And as she twisted up her hair, my mother burst out screaming:
“Little Bopeep,
she lost her sheep.
And couldn’t tell
where to find him;
She found him, indeed,
but it made her heart bleed,
For he left his tail
behind him.”
“Why, then, doctor, it was all sham,” exclaimed I.
“Yes; and the doctor’s come on a fool’s errand—
“’Goosey,
Goosey Gander,
Whither dost thou wander?
Upstairs and downstairs,
And in a lady’s
chamber.’”
The doctor shrugged up his shoulders so that his head disappeared between them. At last he said, “Your mother don’t want me, Jack, that’s very clear. Good-morning, Mrs. Saunders.”

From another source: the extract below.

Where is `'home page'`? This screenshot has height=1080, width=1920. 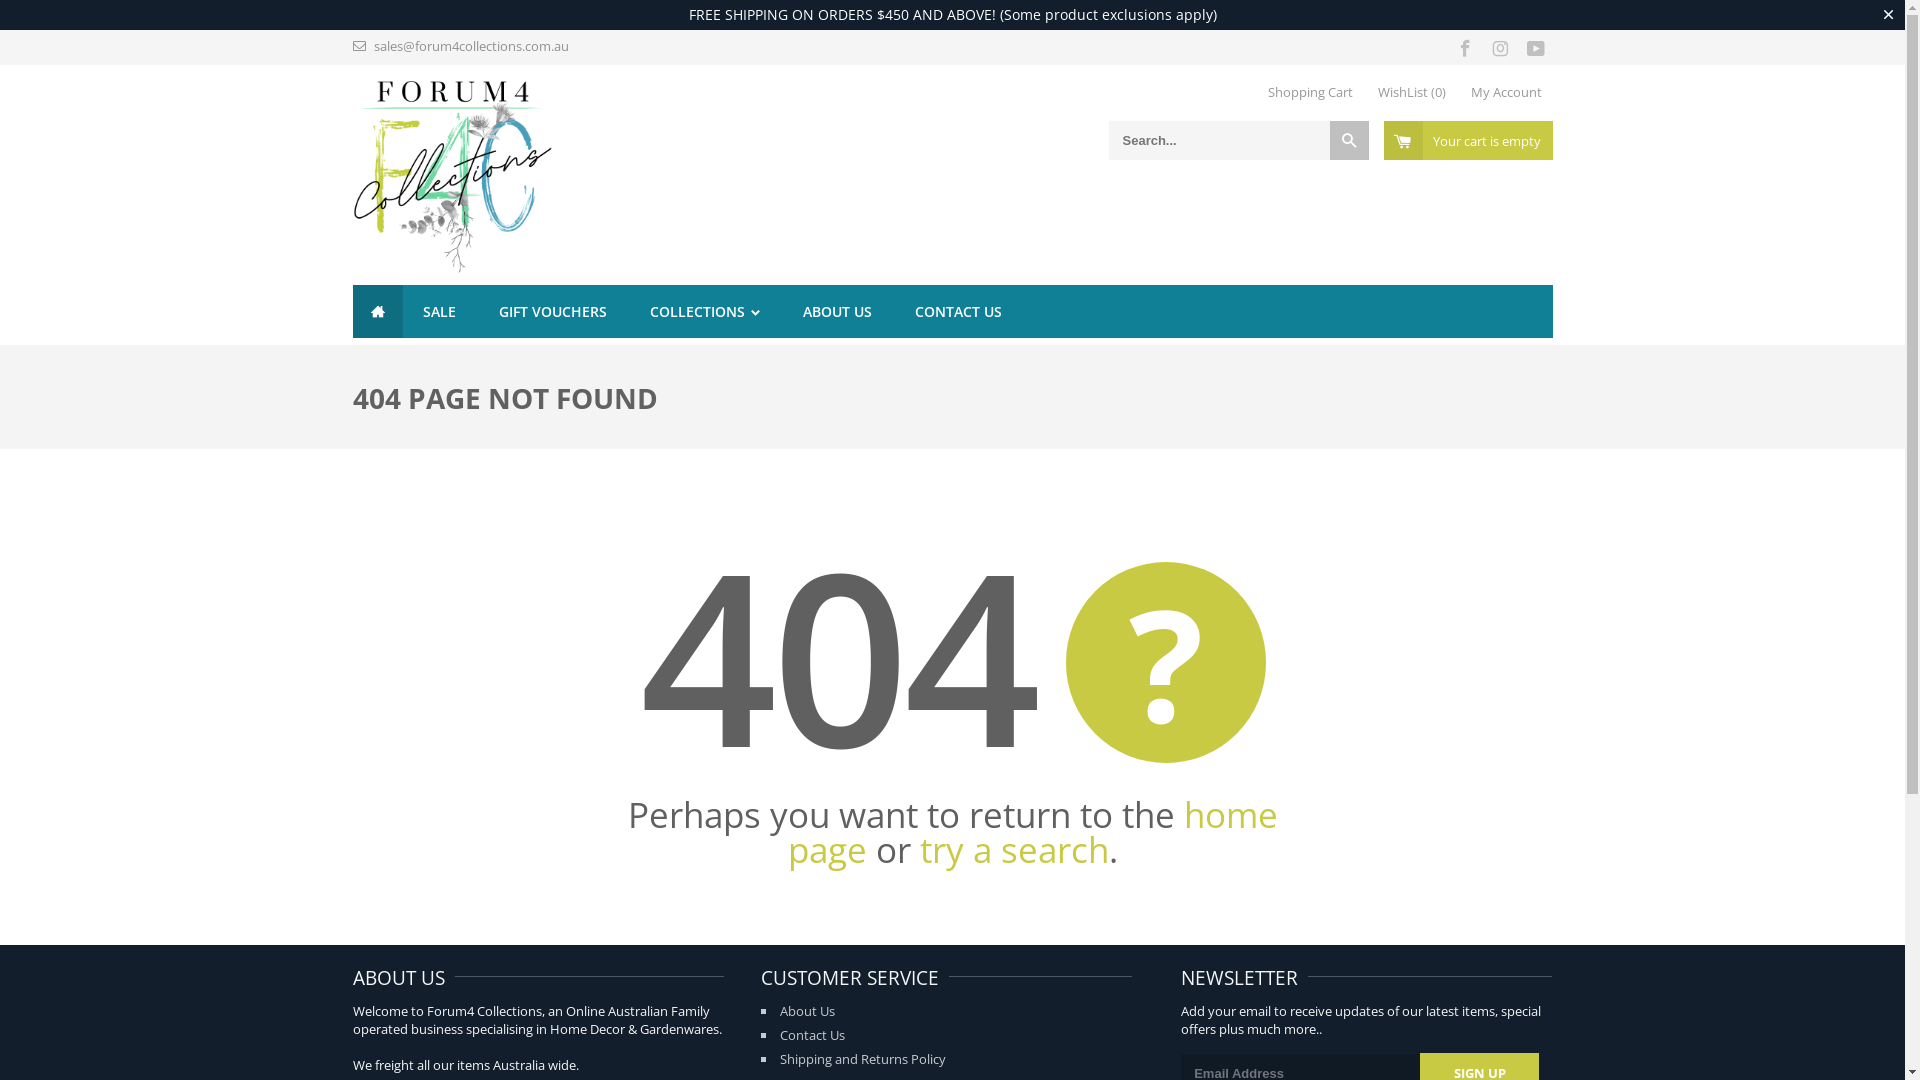
'home page' is located at coordinates (1032, 832).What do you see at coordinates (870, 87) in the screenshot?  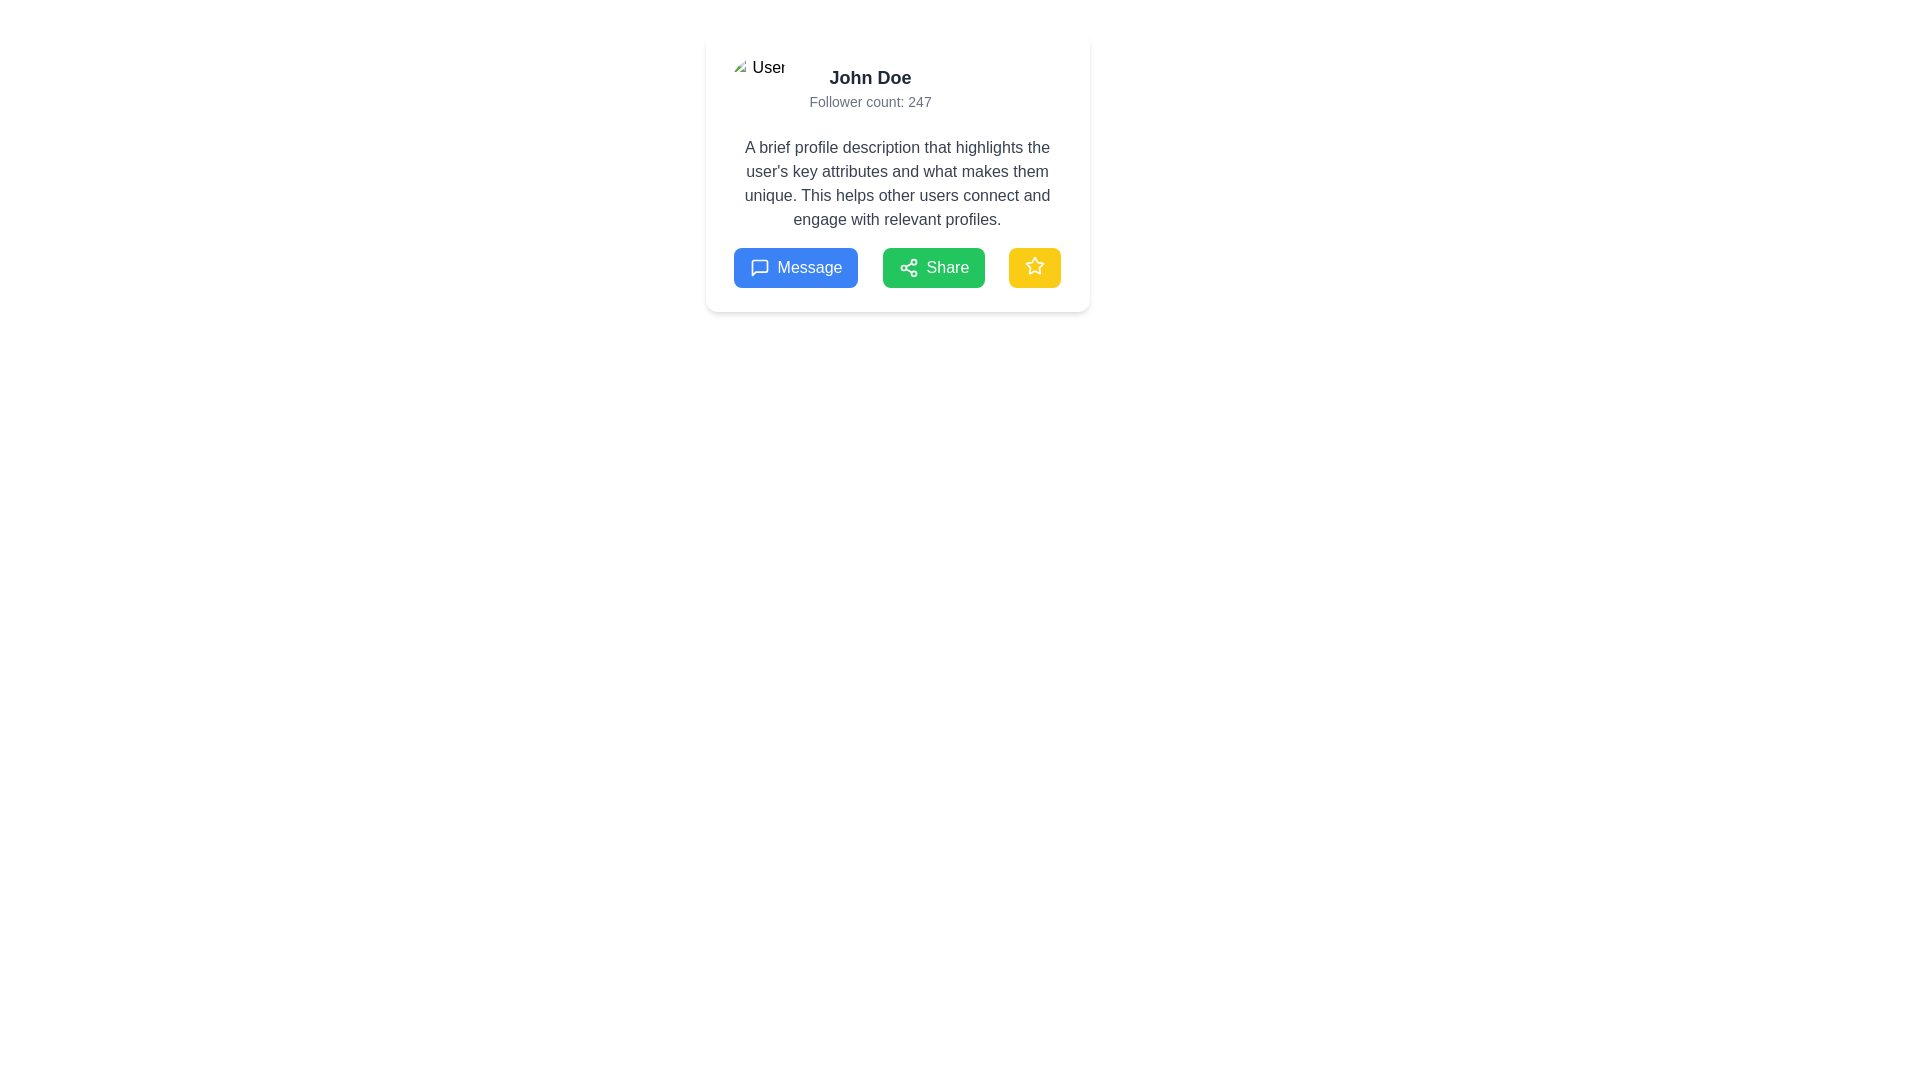 I see `content displayed in the Text display element that shows the user's name and follower count, located in the top portion of the interface, horizontally aligned with the profile picture` at bounding box center [870, 87].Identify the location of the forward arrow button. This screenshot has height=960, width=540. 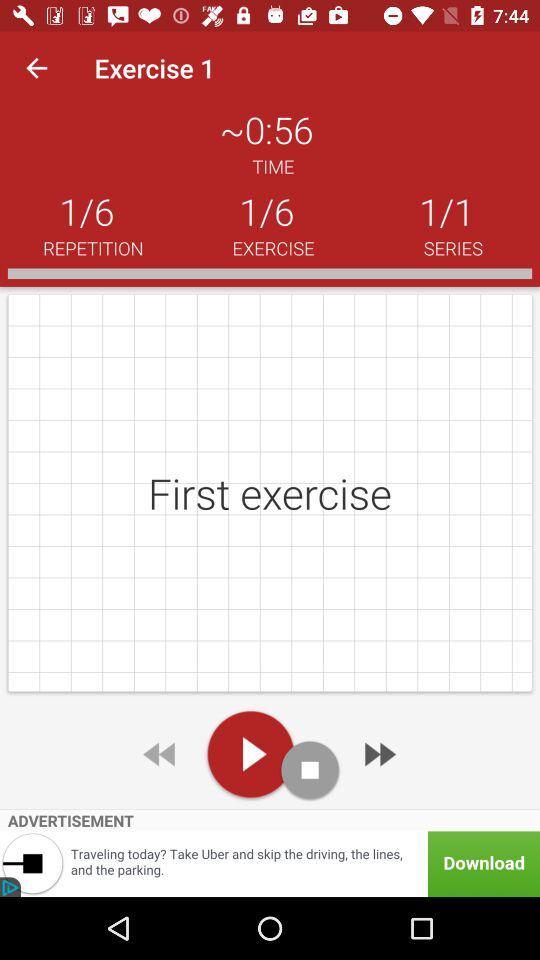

“A very good-morning to you, Dr. Tadpole,” replied my mother with a profound courtesy; “you’ll oblige me by quitting this room and shutting the door after you, if you please.” As the doctor and I went down, my mother continued the song—
“And then I met
a little man,
Couldn’t say his
prayers,
I took him by the left
leg
And sent him downstairs.”
As soon as we were in the parlor, I acquainted the doctor with what had happened. “I’m sure I thought she was dead,” said I, when I had finished the story.
“Jack, when I asked you where your mother was bad, external or internal, you replied both, and a great deal more besides. So she is—internally, externally, and infernally bad,” said the doctor, laughing. “And so she amputated your father’s pigtail, did she, the Delilah? Pity one could not amputate her head, it would make a good woman of her. Good-by, Jack; I must go and look after Tom, he’s swallowed a whole yard of stick-liquorice by this time.”
Soon afterward Ben the Whaler came in to inquire after my father, and I told him what had occurred. He was very indignant at my mother’s conduct, and, as soon as the affair was known, so were all the tenants of Fisher’s Alley. When my mother went out, or had words with any of her neighbors, the retort was invariably, “Who sent the press-gang after her own husband?” or “Who cut off the tail from her husband’s back? Wasn’t that a genteel trick?” All this worried my mother, and she became very morose and ill-tempered. I believe she would have left the alley if she had not taken a long lease of the house. She had now imbibed a decided hatred for me, which she never failed to show upon every occasion, for she knew that it was I who had roused my father, and prevented her escape from his wrath. The consequence was that I was seldom at home, except to sleep. I sauntered to the beach, ran into the water, sometimes rowed in the wherries, at others hauling them in and holding them steady for the passengers to land. I was beginning to be useful to the watermen, and was very often rewarded with a piece of bread and cheese, or a drink of beer out of their pots. The first year after my father’s visit I was seldom given a meal, and continually beaten—indeed, sometimes cruelly so—but as I grew stronger, I rebelled and fought, and with such success that, although I was hated more, I was punished less.